Should we block urls like this - domainname/shop/leather-chairs.html?brand=244&cat=16&dir=ascℴ=price&price=1 within the robots.txt?
-
I've recently added a campaign within the SEOmoz interface and received an alarming number of errors ~9,000 on our eCommerce website. This site was built in Magento, and we are using search friendly url's however most of our errors were duplicate content / titles due to url's like: domainname/shop/leather-chairs.html?brand=244&cat=16&dir=asc&order=price&price=1 and domainname/shop/leather-chairs.html?brand=244&cat=16&dir=asc&order=price&price=4.
Is this hurting us in the search engines? Is rogerbot too good?
What can we do to cut off bots after the ".html?" ? Any help would be much appreciated
-
I had the same problem on http://www.tokenrock.com because I was doing a lot of URL Rewriting, it's a CMS system I wrote, but the same issue apply.
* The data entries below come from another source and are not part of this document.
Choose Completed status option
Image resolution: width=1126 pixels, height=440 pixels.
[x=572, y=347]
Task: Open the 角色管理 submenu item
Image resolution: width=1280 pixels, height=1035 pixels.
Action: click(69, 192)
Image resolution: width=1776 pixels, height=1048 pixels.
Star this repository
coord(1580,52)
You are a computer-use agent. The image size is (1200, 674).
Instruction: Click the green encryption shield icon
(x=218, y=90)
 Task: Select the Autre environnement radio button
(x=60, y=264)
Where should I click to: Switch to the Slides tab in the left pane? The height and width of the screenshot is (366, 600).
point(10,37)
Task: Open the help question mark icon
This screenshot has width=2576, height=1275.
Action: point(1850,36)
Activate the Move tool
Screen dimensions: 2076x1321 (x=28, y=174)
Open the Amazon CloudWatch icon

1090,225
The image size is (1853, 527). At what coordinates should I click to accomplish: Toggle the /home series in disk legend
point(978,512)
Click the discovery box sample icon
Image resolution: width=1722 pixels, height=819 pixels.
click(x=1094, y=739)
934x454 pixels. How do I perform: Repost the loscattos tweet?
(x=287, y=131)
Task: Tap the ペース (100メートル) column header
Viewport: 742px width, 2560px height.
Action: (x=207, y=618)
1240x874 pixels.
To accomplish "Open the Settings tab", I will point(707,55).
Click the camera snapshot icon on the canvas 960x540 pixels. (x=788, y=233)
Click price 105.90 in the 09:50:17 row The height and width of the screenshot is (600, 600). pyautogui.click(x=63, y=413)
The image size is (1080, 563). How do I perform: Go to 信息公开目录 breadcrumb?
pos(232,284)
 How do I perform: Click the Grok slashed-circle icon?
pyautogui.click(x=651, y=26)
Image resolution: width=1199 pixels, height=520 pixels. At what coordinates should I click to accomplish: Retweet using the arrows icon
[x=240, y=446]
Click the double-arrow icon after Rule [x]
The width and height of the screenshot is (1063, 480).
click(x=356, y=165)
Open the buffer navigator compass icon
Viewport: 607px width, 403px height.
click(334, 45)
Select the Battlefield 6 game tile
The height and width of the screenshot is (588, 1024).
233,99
I went from 7000+ errors according to SEOMoz, and I'm down to 700. Here's a few things I did:
Use canonicals on everything you possibly can.
Redirect 301 the items in the SERPS that are identical.
I'm not familiar with Magento to help you work though that side of it.
Having a link like: domainname/leather-chairs-244-16-price-1.html would work much better.
The ones you have listed are because somehow somewhere you (the site) have a link to it.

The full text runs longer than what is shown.